Always best to lower the plow to the groung when not in use, the suspension relaxes/unloads.
Also always good to hose things off after use if possible


----------



## jonniesmooth (Dec 5, 2008)

BUFF said:


> Always best to lower the plow to the groung when not in use, the suspension relaxes/unloads.
> Also always good to hose things off after use if possible


Put a couple chunks of 2x4 under the edge, so the water can run off. Blade won't rust as fast.


----------



## Rick B (Jan 19, 2020)

Rick B said:


> I have a UTV with a Warn winch attached via steel cable to the plow. After use should the plow rest on the garage concrete in order to take the tension off the cable (if it does) or should the plow be left raised off the ground? Does it matter?
> Thanks


Good advice from everyone. Thanks for responding!
Rick


----------



## HadiCoop (Aug 1, 2016)

Spray the entire unit in wd-40, it won’t rust, it may collect a bit of dust but I’ve never had a problem with rust storing it outside in the weather all spring, summer and fall. I had mine for 3 seasons and it still looked new when I sold the truck.


----------



## Ajlawn1 (Aug 20, 2009)

HadiCoop said:


> Spray the entire unit in wd-40, it won't rust, it may collect a bit of dust but I've never had a problem with rust storing it outside in the weather all spring, summer and fall. I had mine for 3 seasons and it still looked new when I sold the truck.

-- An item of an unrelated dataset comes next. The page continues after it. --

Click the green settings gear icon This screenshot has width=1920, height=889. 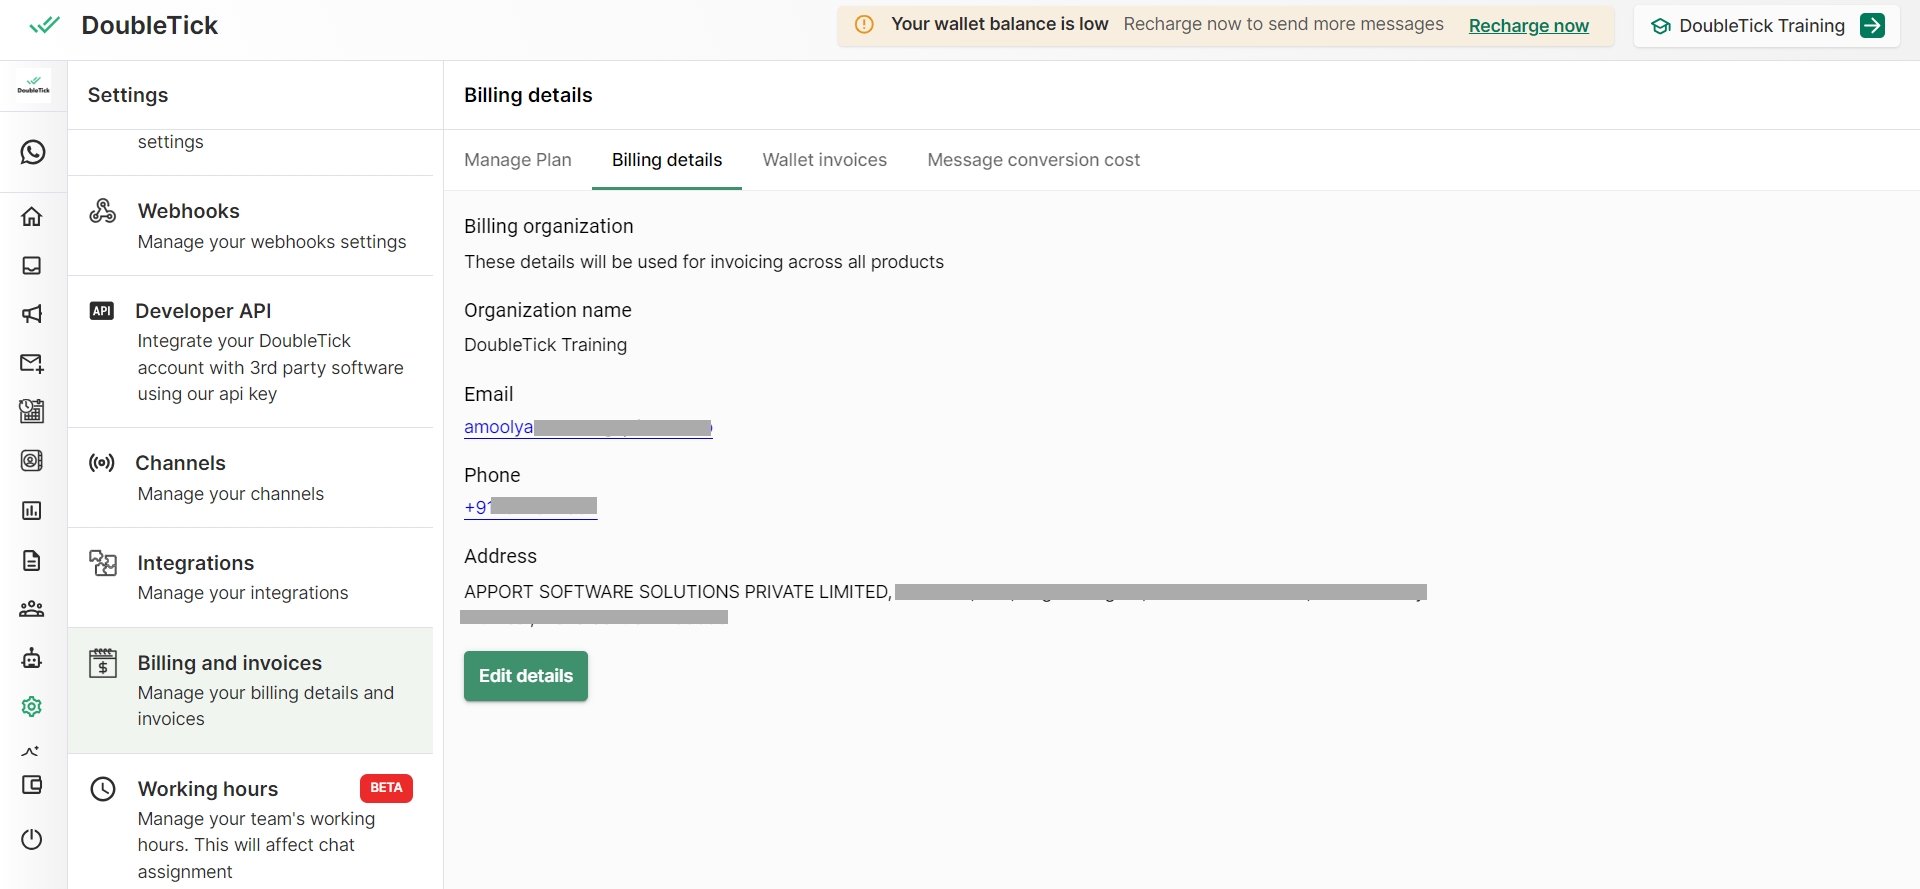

Just fyi WD40 attracts moisture...


----------



## cjames808 (Dec 18, 2015)

Attract moisture? I thought it was a Water Displacer formula-where it Is...water Isn’t?

We rinse all the plows immediately after use and I have pb wd or equivalent in a spray bottle to soakem down before and after use. Pretty rust free

Better than my buddy and his gallon garden sprayer of diesel and trans fluid!


----------



## Ajlawn1 (Aug 20, 2009)

cjames808 said:


> Attract moisture? I thought it was a Water Displacer formula-where it Is...water Isn't?
> 
> We rinse all the plows immediately after use and I have pb wd or equivalent in a spray bottle to soakem down before and after use. Pretty rust free
> 
> Better than my buddy and his gallon garden sprayer of diesel and trans fluid!


----------



## HadiCoop (Aug 1, 2016)

Ajlawn1 said:


> Just fyi WD40 attracts moisture...





Ajlawn1 said:


> Just fyi WD40 attracts moisture...


I was under the impression it acted as somewhat of a water repellant. My plow wasn't the only piece of equipment I've sprayed down before storage. Never had any issues with WD.


----------



## ggb6259 (Jan 14, 2010)

Fluid Film.... That's what I have used after bath for summer storage and before season begins. I hit everything that is metal. It works.


----------



## Mark Oomkes (Dec 10, 2000)

I stopped storing mine in the salt pile.....


----------



## BUFF (Dec 24, 2009)

Mark Oomkes said:


> I stopped storing mine in the salt pile.....


So how does this change affect of pre-plowing?


----------